第16話 デッドヘッズ【08:08】②



 部隊の中では俺が一番最初に部屋に到着したが、部屋を覗くとすでにケイカが待機していた。



「SAVマルイチ到着しました」


 俺の上官にあたるケイカへ敬礼して入室した。娘とは言えそこは規律が大切だ。


「ご苦労様、先に言っておくけど連日の緊急出動になるので気を引き締めておいてください」


「了解……」


 ビジネスライクな会話。ケイカと砕けた会話をしたのはいつくらい前だったのか……。


 部隊の連中全員が揃い、最後にアキが入ってきたところでブリーフィングが始まった。今回もアキが参加するのか。

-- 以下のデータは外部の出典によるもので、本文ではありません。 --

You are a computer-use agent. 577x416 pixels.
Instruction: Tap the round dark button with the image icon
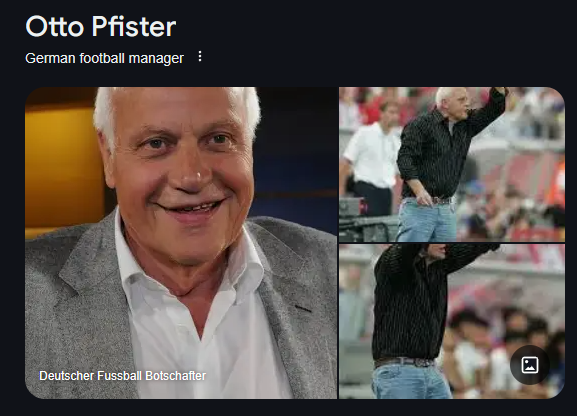[530, 365]
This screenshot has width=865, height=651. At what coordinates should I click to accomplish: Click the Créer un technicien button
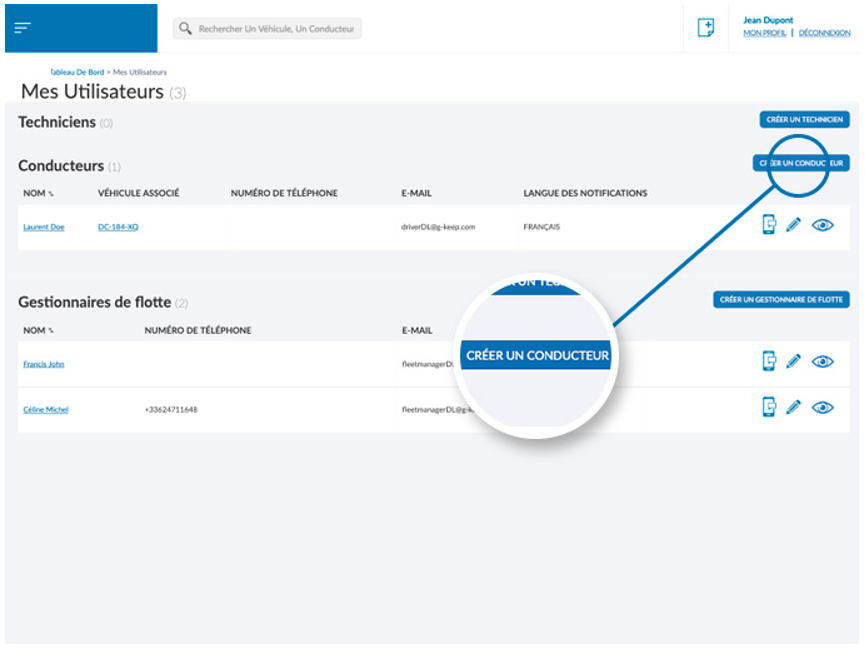804,120
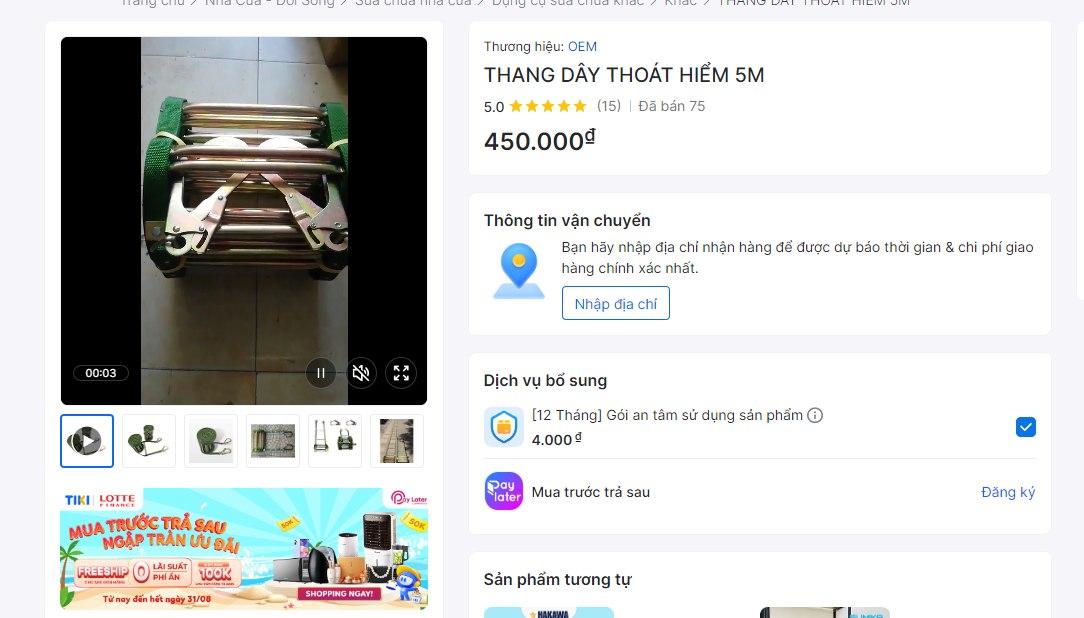Select the second ladder thumbnail image
The height and width of the screenshot is (618, 1084).
149,441
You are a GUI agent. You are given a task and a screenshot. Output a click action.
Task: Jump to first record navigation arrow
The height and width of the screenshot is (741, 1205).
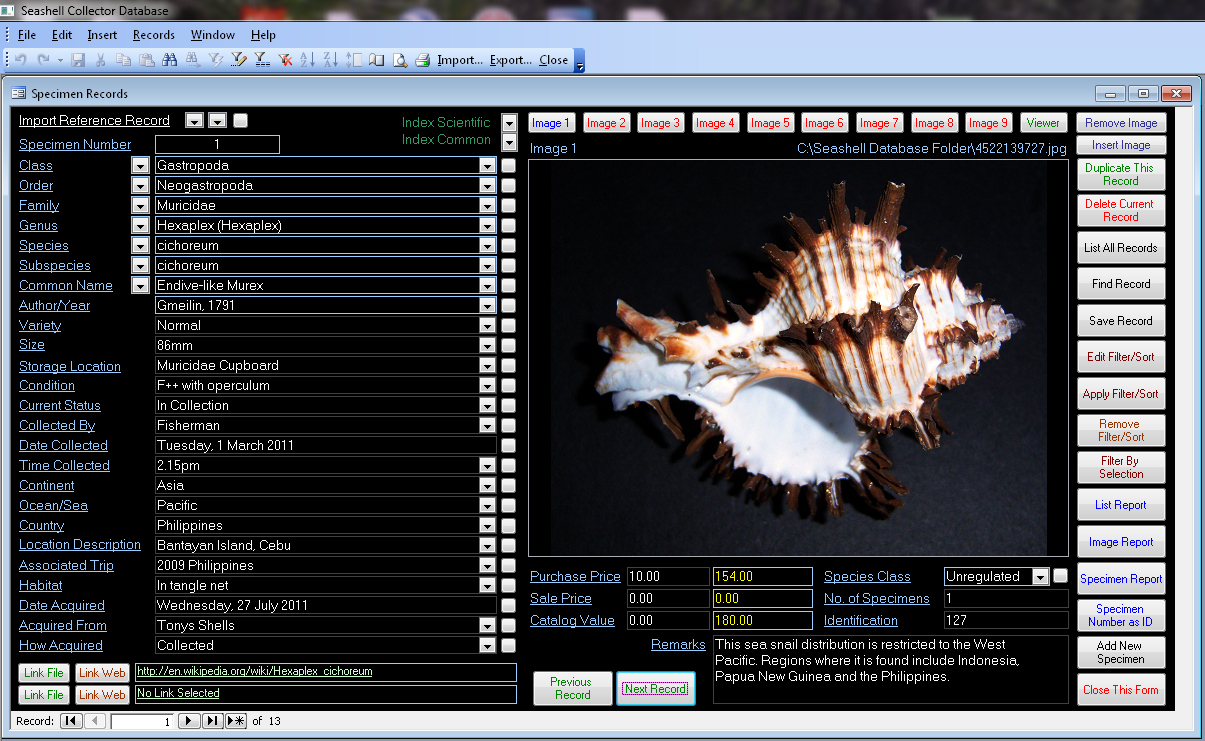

「みなさん、ご苦労様。これからミッションを説明します。今回は2チーム編成で作戦に当たってもらいます。これは事前から決まっていた北海道での監視対象U-6に関するものよ。本来ならみなさんの同行予定はなかったのだけど、本部からの指示で私以下SAVの数名同行で状況確認が必要となりました」


 そういえば昨日ケイカから「明日は出張があるからお弁当は弁当箱じゃなく食べたら捨てられる物にして」と聞いていたのでおにぎりと水気の出ないおかずにしていたのを思い出した。実際U-6というのはまだ帰還していない対象のはずだ。現場に赴く必要があるが、危険があるから俺たち部隊を連れて行くという事か。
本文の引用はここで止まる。